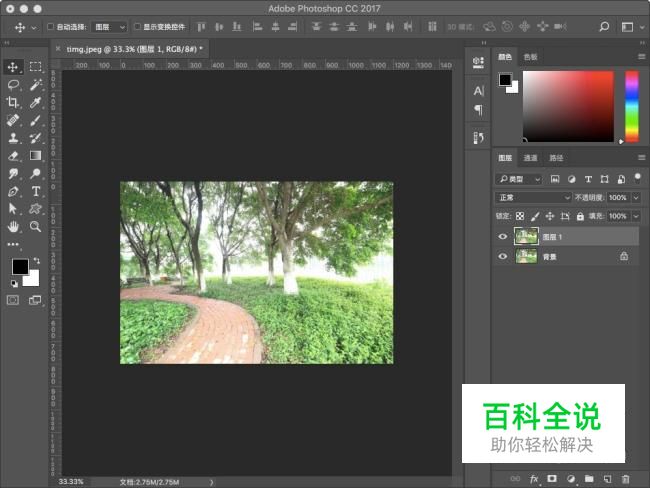Tick the 显示变换控件 checkbox
Screen dimensions: 650x488
[x=138, y=27]
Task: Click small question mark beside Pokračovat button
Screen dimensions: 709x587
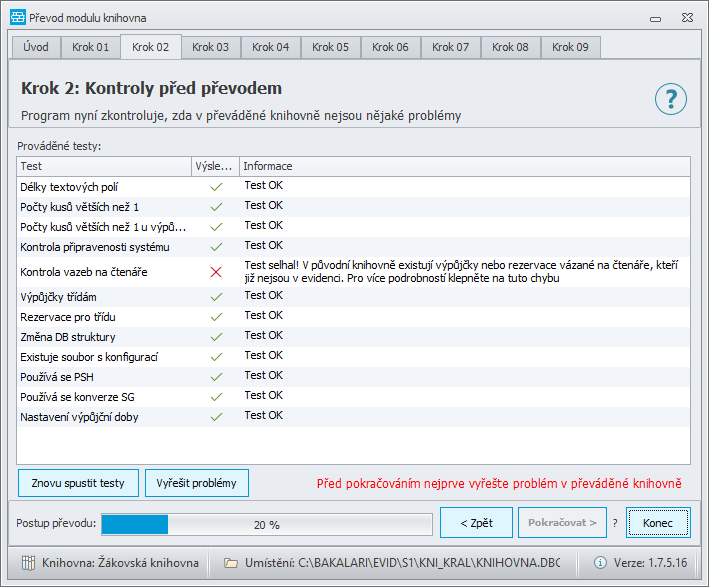Action: click(x=615, y=523)
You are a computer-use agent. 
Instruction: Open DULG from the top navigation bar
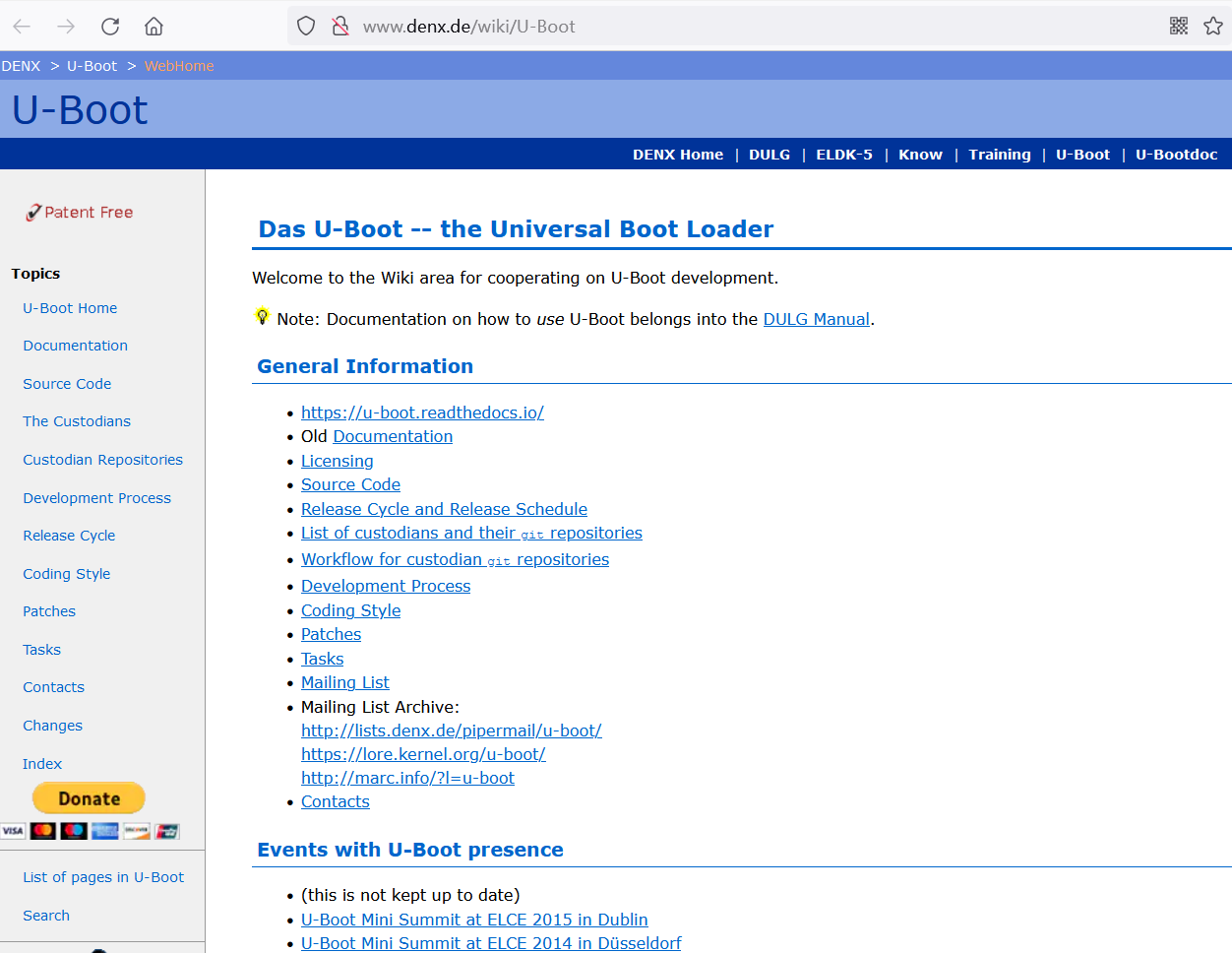tap(770, 154)
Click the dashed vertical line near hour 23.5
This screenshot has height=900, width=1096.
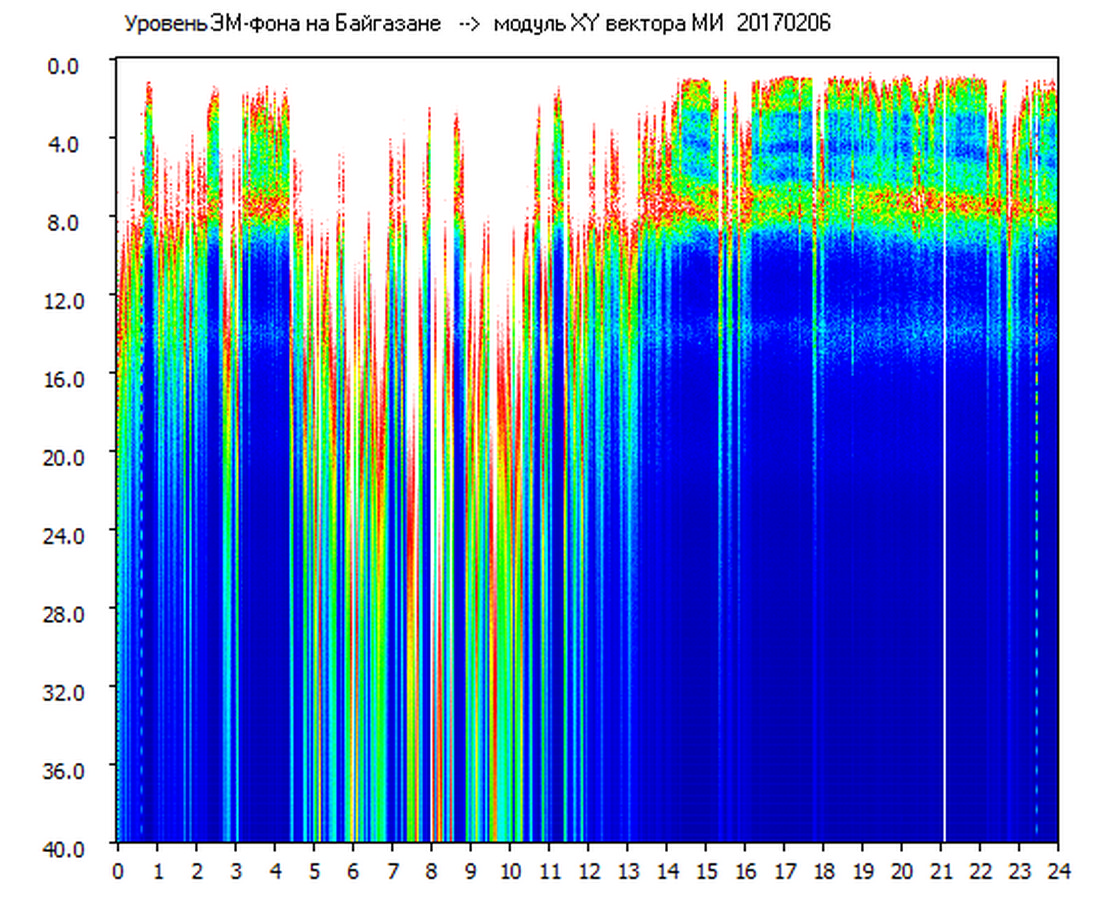pyautogui.click(x=1036, y=500)
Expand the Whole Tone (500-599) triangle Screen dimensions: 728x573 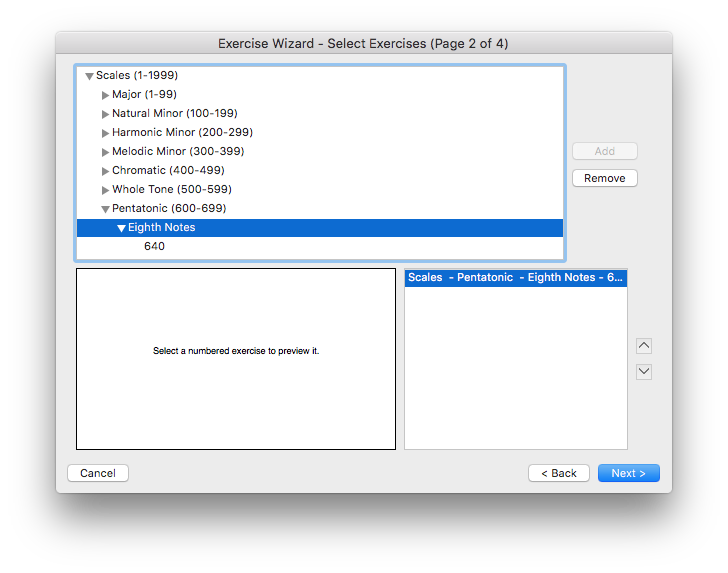click(x=105, y=190)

☆ ☆ ☆ ☆ ☆

* [Assignment]:
What is wanted is an exact copy of the lines above from the one containing "Task: Click small" through the one containing "Click the dashed vertical line near hour 23.5", with no pictures in it.

* [Written response]:
Task: Click small question mark beside Pokračovat button
Screen dimensions: 709x587
Action: click(x=615, y=523)
You are a computer-use agent. 
Instruction: Open DULG from the top navigation bar
tap(770, 154)
Click the dashed vertical line near hour 23.5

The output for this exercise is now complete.